Some of these models propose concepts which correspond to existing ideas in media theory. For instance, the public arenas model suggests that each arena (the media is one such) has its own cultural, political and institutional factors which affect an issue’s ability to survive. This concept is related to the professional norms and news values described by journalism scholarship. Furthermore, all of the models allow for a media role (if not influence) in providing or amplifying the feedback offers by claims makers.
The mediated issue development model (Nisbet & Huge, 2006), however, allows for a more developed role for the media as a whole and for individual journalists. This approach is attractive because it attempts to synthesise some of the elements and processes involved in agenda systems (such as policy venue) with the scholarship of news values and the sociology of the newsroom. It also privileges the frame competition between various sectors and actors and provides a more plausible account of how issues develop in the media and policy realms.
Chapter 4 Methodology
4.1 Introduction
The study of media coverage of climate change has proliferated over the past decade (Olausson and Berglez, 2014) and a wide variety of methodologies have been employed to interrogate the extent and nature of such coverage (Metag, 2016). Many scholars set out from a starting position that the media’s coverage of the issue is important because, quite apart from the agenda-setting influence of the media, which was discussed in the previous chapter, “Most people do not experience climate change first-hand but have to rely on communicative content to develop an understanding of climate change” (Metag, 2016, p. 2).
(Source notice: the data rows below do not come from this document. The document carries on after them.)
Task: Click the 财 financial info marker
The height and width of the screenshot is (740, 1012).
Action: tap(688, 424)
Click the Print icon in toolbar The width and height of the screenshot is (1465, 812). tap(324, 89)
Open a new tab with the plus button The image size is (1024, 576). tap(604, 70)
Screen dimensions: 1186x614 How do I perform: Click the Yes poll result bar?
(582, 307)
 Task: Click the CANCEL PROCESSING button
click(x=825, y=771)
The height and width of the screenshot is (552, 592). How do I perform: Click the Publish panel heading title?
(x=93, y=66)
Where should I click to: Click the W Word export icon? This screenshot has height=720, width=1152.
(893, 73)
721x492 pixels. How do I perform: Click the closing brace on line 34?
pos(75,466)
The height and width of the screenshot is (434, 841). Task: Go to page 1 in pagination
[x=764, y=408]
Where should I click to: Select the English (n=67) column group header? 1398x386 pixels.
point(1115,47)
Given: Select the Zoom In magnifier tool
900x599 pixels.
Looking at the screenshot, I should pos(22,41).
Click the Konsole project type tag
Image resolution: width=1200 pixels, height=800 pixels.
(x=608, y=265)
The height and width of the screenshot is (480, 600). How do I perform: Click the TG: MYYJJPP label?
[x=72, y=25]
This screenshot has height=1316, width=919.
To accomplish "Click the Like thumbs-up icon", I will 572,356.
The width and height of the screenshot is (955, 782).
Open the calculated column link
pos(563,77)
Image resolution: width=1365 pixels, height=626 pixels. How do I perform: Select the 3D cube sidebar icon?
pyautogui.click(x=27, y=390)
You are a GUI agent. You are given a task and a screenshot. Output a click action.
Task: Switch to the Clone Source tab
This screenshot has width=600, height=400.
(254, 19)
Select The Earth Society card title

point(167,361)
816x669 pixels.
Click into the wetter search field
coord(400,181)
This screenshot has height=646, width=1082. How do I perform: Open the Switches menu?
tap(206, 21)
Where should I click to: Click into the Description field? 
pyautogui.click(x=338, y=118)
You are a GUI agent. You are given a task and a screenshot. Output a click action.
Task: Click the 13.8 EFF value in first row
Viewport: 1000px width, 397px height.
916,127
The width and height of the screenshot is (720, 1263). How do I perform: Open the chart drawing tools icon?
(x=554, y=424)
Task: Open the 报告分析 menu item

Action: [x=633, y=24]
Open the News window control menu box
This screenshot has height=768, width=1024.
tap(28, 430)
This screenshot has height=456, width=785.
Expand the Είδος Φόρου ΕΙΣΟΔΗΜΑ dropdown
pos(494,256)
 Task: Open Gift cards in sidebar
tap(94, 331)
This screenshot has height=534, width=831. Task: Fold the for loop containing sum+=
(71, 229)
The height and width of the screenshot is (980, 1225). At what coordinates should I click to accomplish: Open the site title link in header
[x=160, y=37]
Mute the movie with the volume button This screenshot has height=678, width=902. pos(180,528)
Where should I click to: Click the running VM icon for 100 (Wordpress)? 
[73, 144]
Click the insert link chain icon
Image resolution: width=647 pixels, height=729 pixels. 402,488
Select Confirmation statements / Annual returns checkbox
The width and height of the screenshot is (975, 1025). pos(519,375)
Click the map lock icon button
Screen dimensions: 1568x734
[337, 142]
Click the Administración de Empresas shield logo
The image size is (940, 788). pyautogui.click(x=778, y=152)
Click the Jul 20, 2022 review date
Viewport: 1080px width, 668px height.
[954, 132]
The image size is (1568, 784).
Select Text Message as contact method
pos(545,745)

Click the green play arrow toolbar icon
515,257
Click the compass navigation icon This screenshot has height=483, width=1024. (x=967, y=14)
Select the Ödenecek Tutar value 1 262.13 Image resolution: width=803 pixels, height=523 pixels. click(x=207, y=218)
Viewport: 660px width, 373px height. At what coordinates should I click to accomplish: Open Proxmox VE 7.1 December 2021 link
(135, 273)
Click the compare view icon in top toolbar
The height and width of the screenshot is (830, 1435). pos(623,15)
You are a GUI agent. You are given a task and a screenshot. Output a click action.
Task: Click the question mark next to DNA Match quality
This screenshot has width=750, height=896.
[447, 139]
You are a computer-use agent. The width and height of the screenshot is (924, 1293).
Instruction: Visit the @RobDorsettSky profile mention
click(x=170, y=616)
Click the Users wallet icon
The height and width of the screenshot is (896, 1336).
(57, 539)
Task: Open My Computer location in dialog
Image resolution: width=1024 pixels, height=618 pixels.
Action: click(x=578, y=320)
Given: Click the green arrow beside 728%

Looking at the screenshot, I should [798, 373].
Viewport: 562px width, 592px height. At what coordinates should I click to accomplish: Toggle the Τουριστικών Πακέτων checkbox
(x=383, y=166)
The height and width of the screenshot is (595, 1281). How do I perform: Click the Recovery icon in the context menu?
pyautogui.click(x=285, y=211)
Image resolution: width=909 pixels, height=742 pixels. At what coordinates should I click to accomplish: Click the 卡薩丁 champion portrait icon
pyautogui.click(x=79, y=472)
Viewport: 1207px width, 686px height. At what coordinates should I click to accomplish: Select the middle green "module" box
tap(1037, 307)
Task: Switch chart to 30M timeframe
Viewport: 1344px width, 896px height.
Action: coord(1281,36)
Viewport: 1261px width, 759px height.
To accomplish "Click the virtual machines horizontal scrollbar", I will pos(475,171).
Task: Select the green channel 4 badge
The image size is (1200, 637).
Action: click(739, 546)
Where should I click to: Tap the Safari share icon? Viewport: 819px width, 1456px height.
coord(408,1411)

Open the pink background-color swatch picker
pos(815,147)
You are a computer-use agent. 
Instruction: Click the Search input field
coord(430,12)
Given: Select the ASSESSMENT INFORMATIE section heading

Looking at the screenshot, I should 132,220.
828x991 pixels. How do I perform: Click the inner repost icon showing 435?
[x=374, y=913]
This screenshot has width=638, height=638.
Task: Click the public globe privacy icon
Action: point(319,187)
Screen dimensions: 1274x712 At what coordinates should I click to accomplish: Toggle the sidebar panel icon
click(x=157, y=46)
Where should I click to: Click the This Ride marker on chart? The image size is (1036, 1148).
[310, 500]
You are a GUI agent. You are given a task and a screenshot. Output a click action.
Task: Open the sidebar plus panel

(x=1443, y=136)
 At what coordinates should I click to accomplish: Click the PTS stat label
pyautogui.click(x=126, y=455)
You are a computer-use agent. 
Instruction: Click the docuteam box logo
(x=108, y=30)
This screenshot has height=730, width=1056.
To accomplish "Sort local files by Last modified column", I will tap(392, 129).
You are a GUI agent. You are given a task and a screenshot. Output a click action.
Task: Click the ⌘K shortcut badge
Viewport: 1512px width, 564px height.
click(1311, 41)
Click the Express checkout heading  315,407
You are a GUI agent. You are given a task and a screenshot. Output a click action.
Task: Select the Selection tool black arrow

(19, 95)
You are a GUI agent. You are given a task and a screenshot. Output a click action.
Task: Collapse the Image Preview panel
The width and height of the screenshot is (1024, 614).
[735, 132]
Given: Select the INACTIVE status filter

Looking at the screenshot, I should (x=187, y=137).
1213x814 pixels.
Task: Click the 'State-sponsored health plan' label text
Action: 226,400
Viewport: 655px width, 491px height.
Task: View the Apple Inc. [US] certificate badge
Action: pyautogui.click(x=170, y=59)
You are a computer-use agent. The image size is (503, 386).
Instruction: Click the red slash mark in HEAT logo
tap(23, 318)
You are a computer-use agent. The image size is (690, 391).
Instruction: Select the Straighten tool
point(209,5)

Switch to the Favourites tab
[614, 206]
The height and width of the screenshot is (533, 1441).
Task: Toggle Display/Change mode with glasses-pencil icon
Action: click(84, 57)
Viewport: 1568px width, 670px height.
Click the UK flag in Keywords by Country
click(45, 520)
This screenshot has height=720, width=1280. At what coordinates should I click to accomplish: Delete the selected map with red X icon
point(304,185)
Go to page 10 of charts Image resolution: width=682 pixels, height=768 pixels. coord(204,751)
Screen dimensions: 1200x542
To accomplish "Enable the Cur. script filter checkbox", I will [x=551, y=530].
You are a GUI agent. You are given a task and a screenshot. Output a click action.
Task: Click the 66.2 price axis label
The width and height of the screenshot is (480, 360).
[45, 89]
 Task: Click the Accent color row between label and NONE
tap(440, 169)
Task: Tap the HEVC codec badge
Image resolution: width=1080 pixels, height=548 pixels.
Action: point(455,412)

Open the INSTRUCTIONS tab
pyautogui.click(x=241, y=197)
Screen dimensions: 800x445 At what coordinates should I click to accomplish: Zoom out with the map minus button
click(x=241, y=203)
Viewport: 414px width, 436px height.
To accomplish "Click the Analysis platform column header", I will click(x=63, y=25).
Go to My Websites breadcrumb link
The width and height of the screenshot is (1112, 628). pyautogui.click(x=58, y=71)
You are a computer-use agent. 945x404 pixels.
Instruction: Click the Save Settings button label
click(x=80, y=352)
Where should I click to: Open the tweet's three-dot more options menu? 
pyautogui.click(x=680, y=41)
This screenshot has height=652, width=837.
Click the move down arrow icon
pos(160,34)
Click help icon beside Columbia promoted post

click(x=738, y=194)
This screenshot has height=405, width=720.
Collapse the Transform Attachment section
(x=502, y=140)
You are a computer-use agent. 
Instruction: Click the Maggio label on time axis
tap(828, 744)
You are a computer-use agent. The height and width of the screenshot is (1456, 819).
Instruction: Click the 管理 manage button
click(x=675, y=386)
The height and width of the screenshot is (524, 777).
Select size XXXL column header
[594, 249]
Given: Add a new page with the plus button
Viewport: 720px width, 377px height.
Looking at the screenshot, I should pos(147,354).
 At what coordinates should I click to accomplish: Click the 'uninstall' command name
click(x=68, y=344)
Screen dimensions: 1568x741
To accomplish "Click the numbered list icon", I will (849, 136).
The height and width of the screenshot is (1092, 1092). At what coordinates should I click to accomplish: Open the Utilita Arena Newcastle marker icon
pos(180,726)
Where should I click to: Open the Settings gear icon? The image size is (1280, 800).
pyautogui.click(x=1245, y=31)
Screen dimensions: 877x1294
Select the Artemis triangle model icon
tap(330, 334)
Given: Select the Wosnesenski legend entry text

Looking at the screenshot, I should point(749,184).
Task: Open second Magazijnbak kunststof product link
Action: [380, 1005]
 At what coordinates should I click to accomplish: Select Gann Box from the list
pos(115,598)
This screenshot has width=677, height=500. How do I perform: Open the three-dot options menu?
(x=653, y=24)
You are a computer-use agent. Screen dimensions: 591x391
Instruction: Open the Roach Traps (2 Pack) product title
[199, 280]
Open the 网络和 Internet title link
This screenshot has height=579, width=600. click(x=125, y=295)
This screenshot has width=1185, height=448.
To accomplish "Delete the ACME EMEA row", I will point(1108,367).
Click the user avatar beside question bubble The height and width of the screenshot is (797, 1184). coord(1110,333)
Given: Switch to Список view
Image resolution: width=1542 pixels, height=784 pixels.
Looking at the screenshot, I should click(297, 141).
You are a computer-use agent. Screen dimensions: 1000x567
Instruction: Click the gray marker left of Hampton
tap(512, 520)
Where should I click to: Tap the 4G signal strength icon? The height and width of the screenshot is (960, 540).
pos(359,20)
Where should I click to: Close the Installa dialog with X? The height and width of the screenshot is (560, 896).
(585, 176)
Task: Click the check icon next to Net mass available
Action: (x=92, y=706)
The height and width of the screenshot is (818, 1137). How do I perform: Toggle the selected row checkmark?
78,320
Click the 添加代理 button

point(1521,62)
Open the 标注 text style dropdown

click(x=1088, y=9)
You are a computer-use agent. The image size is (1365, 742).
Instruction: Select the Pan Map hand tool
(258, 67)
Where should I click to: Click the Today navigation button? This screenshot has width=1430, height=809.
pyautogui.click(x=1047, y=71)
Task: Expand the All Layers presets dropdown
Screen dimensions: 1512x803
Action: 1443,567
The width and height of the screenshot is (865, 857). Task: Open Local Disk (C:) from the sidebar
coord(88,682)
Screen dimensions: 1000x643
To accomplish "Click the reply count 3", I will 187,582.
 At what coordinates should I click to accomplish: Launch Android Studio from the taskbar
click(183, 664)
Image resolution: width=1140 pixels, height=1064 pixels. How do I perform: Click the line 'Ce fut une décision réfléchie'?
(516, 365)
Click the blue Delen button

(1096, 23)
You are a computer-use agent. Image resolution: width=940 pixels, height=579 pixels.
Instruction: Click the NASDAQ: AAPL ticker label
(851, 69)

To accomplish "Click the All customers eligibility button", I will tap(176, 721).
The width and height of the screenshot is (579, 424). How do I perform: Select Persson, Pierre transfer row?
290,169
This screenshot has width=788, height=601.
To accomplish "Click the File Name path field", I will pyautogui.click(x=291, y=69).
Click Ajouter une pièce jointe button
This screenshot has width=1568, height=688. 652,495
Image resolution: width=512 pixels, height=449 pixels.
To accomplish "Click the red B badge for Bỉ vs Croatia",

Because climate change involves complex processes which take place over long periods of time and affect large spatial entities such as continents, hemispheres or even the entire planet, and because it is measured and described by scientists from an increasing number of different disciplines using complex models and measurements, “the scientific community has long acknowledged the importance of media communication on climate change” (Schäfer and Schlichting, 2014, p. 143). Media coverage of climate change is important not only for the general public, but also for stakeholders and decision- makers (Arlt, Hoppe and Wolling, 2011). In their meta-analysis of the research field, Schäfer and Schlichting (2014, pp. 148–152) found that print was the most analysed medium (67% of 199 studies from 1960 to 2012), European countries were studied most (39.4%), although studies of Asian countries (14%) were becoming more common. They also found that qualitative (44.8%) and quantitative (47.8%) methods were almost equally represented, while single-country case studies (39.6%) were the most common focus of research. The research presented here sits squarely in this research tradition,
being a single-country case study in which print media coverage of climate change is analysed. However, there are elements of the research design of this thesis which differ from the majority of similar studies. Schäfer and Schlichting note that case studies “typically focus on coverage in one national context and within a given, mostly short period of time” (Ibid 2014, p. 152); this research covers a longer period of time (a decade, from 2007 to 2016). This study is also relatively unusual in combining both qualitative and quantitative methods, an approach adopted by only 7.5% of other studies. In the following sections, each aspect of the methodology is considered, beginning with a description of the research question and the general design of the research.